Bioware has announced it will be releasing a free “Extended Cut” DLC pack for Mass Effect 3 this summer, which it says will provide “additional cinematic sequences and epilogue scenes” to help wrap up the trilogy. The move comes after the disappointment and even anger expressed by many fans at the trilogy’s lack of closure.
Markus “Notch” Persson, creator of Minecraft, has announced that his next game will be titled 0×10C – good luck pronouncing that – and will involve futuristic space travel with a multiplayer element, not dissimilar to EVE Online. Although the game’s website suggests a focus on mining and engineering and the like, each spacecraft will also include an emulated 16-bit computer with which users can program. The game is apparently still “extremely early” in development.

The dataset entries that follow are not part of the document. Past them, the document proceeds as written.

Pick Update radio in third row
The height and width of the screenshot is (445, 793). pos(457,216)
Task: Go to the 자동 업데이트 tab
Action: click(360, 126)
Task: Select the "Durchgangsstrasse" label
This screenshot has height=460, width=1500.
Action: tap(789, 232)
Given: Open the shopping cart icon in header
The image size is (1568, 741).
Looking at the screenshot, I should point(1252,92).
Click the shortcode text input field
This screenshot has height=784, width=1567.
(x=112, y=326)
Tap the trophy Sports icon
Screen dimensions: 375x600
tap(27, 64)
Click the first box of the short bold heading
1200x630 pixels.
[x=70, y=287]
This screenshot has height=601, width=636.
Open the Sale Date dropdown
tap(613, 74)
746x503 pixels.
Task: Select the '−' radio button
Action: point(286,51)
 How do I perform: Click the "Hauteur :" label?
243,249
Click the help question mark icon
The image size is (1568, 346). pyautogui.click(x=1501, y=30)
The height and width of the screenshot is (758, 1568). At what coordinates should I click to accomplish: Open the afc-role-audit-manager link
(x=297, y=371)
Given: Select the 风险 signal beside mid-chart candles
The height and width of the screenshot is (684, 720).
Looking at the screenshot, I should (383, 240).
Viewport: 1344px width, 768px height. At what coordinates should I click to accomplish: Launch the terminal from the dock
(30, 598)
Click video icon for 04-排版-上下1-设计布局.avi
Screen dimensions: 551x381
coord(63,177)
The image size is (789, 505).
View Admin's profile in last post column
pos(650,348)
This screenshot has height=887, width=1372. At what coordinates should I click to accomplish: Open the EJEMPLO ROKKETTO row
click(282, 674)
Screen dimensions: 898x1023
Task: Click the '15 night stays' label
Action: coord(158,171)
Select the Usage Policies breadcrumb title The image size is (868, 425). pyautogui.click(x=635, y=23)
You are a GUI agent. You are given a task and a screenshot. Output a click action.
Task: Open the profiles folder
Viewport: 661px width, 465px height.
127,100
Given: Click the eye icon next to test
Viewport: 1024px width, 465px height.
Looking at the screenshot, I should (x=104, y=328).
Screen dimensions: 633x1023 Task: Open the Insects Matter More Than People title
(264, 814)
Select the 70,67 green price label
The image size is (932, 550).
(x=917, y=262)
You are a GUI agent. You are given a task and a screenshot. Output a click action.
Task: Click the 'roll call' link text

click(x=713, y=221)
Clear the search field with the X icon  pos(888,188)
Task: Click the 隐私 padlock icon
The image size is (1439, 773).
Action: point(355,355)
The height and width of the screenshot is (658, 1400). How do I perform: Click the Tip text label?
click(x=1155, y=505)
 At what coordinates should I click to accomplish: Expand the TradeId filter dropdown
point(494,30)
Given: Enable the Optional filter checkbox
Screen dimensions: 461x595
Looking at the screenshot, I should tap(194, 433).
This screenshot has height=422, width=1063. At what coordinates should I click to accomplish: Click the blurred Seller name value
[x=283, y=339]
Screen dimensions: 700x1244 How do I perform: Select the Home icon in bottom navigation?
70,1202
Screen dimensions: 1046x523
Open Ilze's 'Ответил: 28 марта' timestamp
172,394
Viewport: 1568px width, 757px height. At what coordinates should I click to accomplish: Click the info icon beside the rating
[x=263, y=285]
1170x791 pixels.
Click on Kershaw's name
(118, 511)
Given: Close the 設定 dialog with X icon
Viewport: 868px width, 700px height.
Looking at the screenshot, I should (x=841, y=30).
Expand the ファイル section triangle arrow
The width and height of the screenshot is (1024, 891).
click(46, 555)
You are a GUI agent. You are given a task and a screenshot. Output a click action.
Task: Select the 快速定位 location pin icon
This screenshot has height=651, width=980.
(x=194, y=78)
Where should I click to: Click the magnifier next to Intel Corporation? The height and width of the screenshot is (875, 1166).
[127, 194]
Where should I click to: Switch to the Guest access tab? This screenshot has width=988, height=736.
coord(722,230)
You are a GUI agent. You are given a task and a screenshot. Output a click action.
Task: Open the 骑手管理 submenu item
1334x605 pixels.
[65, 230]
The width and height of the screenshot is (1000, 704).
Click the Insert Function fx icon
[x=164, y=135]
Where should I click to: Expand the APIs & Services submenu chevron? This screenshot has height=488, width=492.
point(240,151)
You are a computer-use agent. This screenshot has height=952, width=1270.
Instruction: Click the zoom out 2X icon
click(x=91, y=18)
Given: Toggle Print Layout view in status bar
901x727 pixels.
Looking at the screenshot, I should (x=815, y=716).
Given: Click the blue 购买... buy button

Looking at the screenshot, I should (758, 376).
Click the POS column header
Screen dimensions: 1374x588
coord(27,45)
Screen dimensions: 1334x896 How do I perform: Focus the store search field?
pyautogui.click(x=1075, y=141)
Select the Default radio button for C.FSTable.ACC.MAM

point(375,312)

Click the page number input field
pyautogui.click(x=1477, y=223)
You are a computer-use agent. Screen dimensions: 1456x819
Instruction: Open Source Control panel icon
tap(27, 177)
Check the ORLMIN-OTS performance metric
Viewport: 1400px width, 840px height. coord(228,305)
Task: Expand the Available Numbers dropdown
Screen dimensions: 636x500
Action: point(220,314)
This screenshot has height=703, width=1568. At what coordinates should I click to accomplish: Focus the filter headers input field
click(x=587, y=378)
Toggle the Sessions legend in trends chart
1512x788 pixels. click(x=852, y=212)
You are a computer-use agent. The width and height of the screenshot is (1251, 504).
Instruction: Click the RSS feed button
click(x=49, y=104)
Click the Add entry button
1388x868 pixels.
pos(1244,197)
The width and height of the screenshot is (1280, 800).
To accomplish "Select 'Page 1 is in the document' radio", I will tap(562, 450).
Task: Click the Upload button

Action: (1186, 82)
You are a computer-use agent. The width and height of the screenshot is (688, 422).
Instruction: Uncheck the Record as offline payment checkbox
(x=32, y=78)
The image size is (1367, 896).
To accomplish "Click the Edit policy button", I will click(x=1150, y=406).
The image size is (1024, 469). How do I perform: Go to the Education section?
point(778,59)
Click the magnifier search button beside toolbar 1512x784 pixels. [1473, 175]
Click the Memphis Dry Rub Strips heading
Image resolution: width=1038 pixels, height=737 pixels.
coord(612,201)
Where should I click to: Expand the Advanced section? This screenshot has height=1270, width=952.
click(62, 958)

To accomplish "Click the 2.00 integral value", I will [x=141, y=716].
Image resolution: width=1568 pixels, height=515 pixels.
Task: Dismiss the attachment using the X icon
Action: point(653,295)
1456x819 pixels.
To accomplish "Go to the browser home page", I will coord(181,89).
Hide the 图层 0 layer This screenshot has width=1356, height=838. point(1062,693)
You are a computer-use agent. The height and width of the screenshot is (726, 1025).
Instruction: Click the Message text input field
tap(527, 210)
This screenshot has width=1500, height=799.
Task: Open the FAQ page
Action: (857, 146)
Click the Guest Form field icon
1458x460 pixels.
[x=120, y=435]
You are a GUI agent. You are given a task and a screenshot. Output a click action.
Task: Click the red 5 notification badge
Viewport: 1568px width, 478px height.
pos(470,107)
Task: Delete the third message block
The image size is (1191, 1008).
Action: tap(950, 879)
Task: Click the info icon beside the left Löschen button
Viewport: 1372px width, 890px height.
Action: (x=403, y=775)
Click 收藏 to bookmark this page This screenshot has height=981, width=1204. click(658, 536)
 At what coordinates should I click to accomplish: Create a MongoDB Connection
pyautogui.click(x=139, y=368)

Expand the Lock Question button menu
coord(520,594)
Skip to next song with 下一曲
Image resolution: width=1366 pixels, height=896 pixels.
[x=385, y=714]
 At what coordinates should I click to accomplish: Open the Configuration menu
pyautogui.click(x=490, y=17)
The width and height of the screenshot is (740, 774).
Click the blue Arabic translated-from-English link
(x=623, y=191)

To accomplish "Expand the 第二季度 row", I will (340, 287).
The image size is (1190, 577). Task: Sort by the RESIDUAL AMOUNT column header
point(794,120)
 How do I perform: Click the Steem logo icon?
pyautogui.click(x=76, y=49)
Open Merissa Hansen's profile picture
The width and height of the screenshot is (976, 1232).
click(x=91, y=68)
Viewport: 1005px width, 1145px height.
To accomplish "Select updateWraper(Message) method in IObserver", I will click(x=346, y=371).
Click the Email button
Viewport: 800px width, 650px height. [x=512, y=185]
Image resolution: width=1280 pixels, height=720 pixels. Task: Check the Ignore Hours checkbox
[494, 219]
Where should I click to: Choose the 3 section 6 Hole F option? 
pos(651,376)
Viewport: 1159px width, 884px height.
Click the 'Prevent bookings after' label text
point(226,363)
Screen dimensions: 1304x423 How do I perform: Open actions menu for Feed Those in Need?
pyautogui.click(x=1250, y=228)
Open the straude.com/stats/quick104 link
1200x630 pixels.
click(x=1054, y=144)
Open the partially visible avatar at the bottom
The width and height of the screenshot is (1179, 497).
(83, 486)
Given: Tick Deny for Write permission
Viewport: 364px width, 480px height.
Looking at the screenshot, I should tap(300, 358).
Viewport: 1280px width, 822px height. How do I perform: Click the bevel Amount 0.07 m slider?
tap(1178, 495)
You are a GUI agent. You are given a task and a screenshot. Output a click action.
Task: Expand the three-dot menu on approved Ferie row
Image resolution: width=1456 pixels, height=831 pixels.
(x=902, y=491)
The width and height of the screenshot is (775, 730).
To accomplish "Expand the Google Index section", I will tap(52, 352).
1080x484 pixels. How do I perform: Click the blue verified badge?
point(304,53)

Google has unveiled “Project Glass,” its project to develop augmented reality glasses. Although almost everything is conceptual at the moment, it seems as if Google intends for the glasses to do pretty much everything a smartphone can, and to be controlled by voice. Google co-founder Sergey Brin was spotted wearing a pair at a recent charity event, although he commented that they really only reboot so far; the technology is probably not too close to reality just yet. Google has however released a very cool concept video showing what might be eventually possible with the glasses.
A 50-megapixel imaging system has uncovered what is very likely a new copy of Shakespeare’s signature on a legal document dating back to the reign of Queen Elizabeth I.
YouTube is now converting all the short-form 1080p uploads it receives into 3D, for users who happen to have 3D glasses sitting around and still think it’s a novel idea.